En Suisse, le Conseil des États a approuvé plusieurs motions visant à renforcer les capacités de surveillance, notamment par l’extension des écoutes téléphoniques ciblées. Jusqu’à présent, ces interceptions ne sont autorisées que dans des affaires liées au terrorisme, à la prolifération nucléaire ou aux attaques contre des infrastructures critiques. Les nouveaux textes proposent d’inclure également l’« extrémisme violent » parmi les motifs permettant de recourir à ces mesures. Les propositions ont été justifiées par certains élus après des affrontements lors d’une manifestation à Berne en octobre 2025, impliquant notamment des manifestants pro-palestiniens et la police. Le projet doit désormais être examiné par le Conseil national.
Un rassemblement de soutien est organisé le mercredi 18 mars à midi place Louis-Lépine, devant le Palais de justice de Paris, à l’occasion des audiences en appel de deux militants antifascistes, Zaid et Gino. La justice française doit examiner la demande d’extradition de Zaid vers la Hongrie, tandis que le cas de Gino concerne un mandat d’arrêt européen émis par l’Allemagne, après que la France a refusé d’appliquer une première demande de la Hongrie. La cour doit notamment déterminer si l’enquête allemande est indépendante ou liée à celle menée par les autorités hongroises. Les soutiens des deux hommes appellent à se mobiliser pour cette audience, qui pourrait être la dernière dans la procédure française concernant Zaid.

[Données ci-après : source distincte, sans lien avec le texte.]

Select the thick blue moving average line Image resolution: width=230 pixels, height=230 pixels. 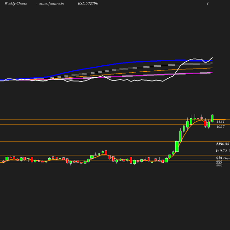point(123,63)
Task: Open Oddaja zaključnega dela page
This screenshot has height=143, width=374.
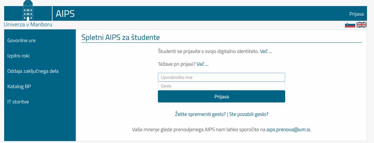Action: click(33, 71)
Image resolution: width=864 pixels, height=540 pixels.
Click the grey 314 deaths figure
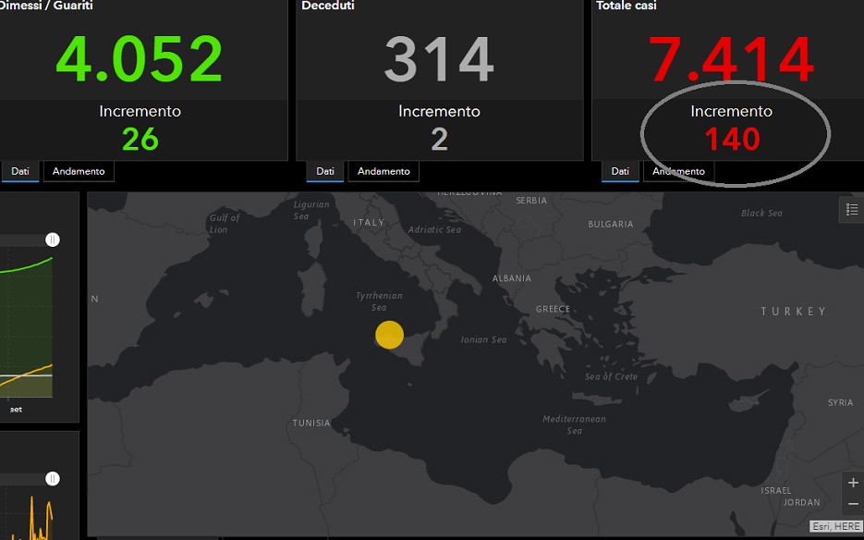click(x=439, y=59)
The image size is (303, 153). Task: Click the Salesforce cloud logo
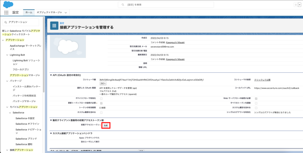8,4
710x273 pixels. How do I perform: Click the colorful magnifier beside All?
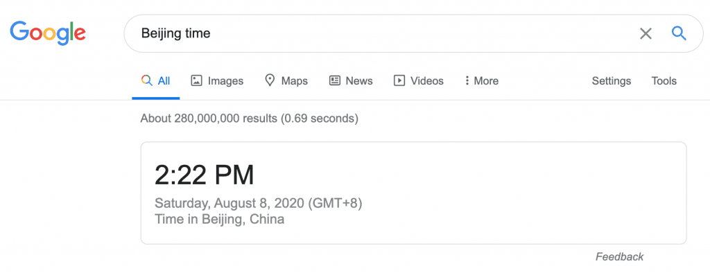[x=146, y=80]
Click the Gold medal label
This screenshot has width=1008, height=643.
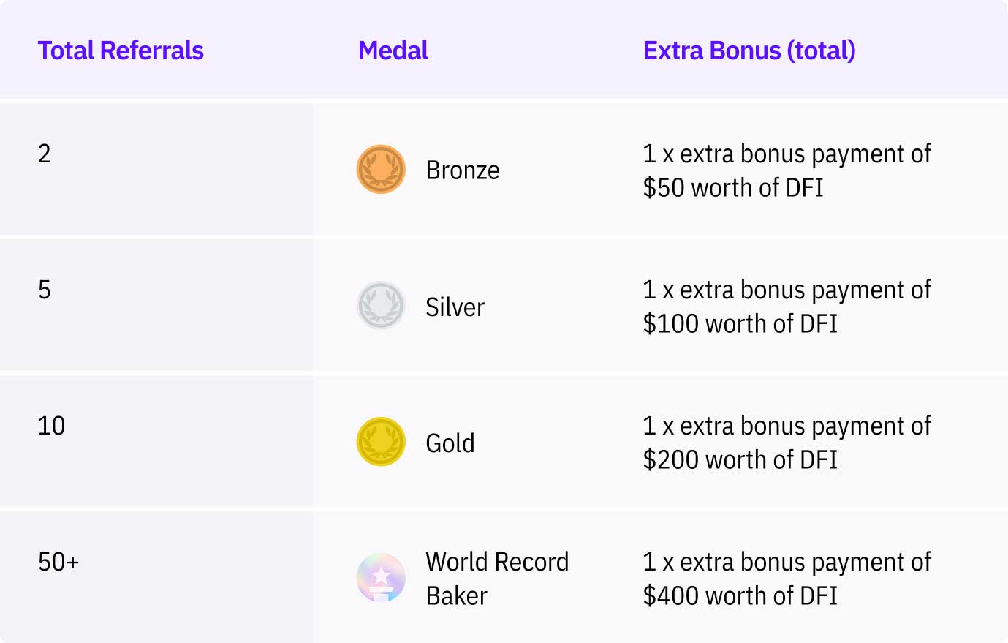pos(450,443)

Selon des organisations de défense des prisonniers palestiniens, plus de 9 500 Palestiniens sont détenus dans les prisons israéliennes au début du mois de mars 2026, soit une hausse d’environ 2,15 % depuis le mois dernier. Parmi eux figurent 73 femmes, principalement incarcérées dans la prison de Damon, et environ 350 mineurs, principalement incarcérés dans les prisons de Megiddo et Ofer. Les données indiquent également la présence de 3 442 détenus administratifs (emprisonnés sans jugement) soit environ 36 % des prisonniers, ainsi que 1 249 personnes classées par Israël comme « combattants illégaux », une catégorie qui inclut aussi certains détenus originaires du Liban et de Syrie et dont le total ne comprend pas tous les Palestiniens de Gaza détenus dans des camps militaires.

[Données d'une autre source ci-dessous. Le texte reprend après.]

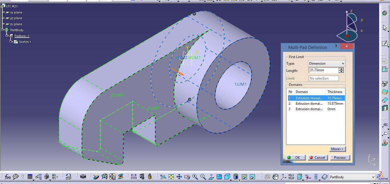Click the Formula f(x) icon
Viewport: 390px width, 184px height.
pyautogui.click(x=8, y=177)
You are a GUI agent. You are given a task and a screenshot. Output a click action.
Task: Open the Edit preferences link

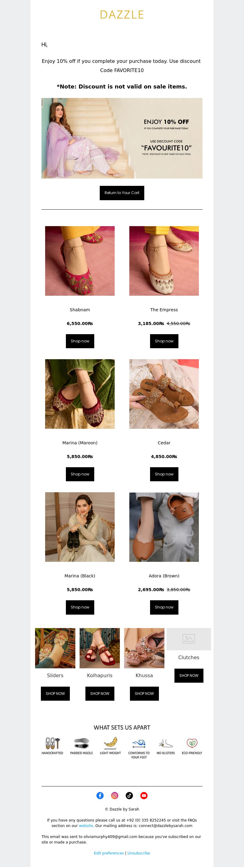pyautogui.click(x=109, y=853)
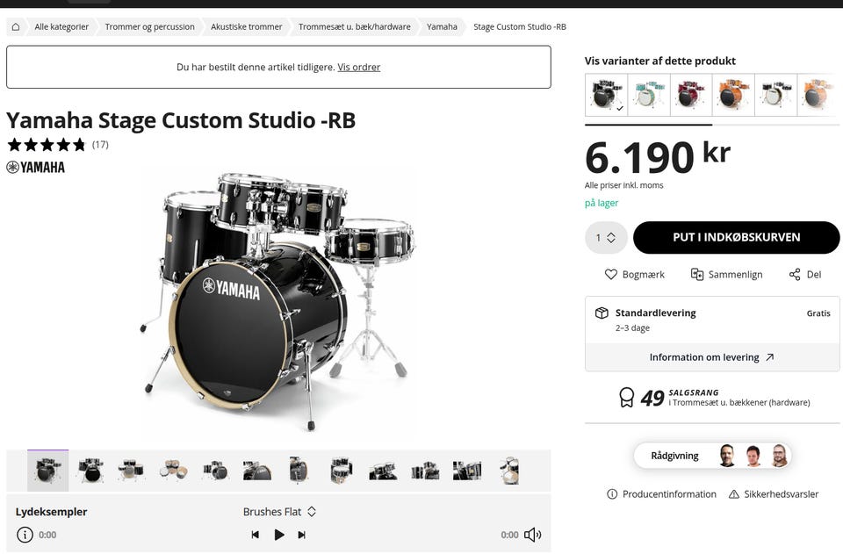Select the red drum kit variant
The image size is (843, 554).
coord(690,95)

En Turquie, plusieurs prisonniers politiques de la prison de type L n°6 de Marmara ont été placés à l’isolement après avoir protesté contre l’installation de caméras permettant une surveillance permanente dans leurs cellules. Selon des informations relayées par leurs soutiens, Oktay Kelebek, Yüksel Doğan, Yılmaz Viraner et Hasan Karapınar auraient été violemment transférés vers des cellules d’isolement, Doğan ayant été traîné sur plusieurs centaines de mètres et Kelebek ayant subi une fracture du bras. À la suite de ces événements, Yılmaz Viraner a entamé une grève de la faim illimitée pour dénoncer les mauvais traitements et exiger son retour en cellule, tandis que Doğukan Mağol aurait également lancé une grève de la faim pour protester contre la répression.

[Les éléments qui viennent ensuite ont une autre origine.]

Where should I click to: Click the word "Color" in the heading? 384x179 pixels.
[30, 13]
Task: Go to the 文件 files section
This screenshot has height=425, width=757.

En Allemagne, la police a mené le 11 mars des perquisitions dans 22 domiciles d’antifascistes, principalement en Bavière autour de Nuremberg, mais aussi à Leipzig et en Hesse. L’enquête concerne une contre-manifestation organisée en avril 2025 face à une mobilisation du collectif de droite « Gemeinsam für Deutschland », qui avait rassemblé environ 400 militants d’extrême droite, dont des sympathisants de l’AfD, tandis qu’environ 1 000 antifascistes manifestaient en opposition. Les personnes visées sont soupçonnées de « trouble à l’ordre public » et la police recherchait notamment des vêtements et supports numériques pouvant servir de preuves. Le même jour, environ 150 personnes se sont rassemblées à Nuremberg pour dénoncer ces opérations policières.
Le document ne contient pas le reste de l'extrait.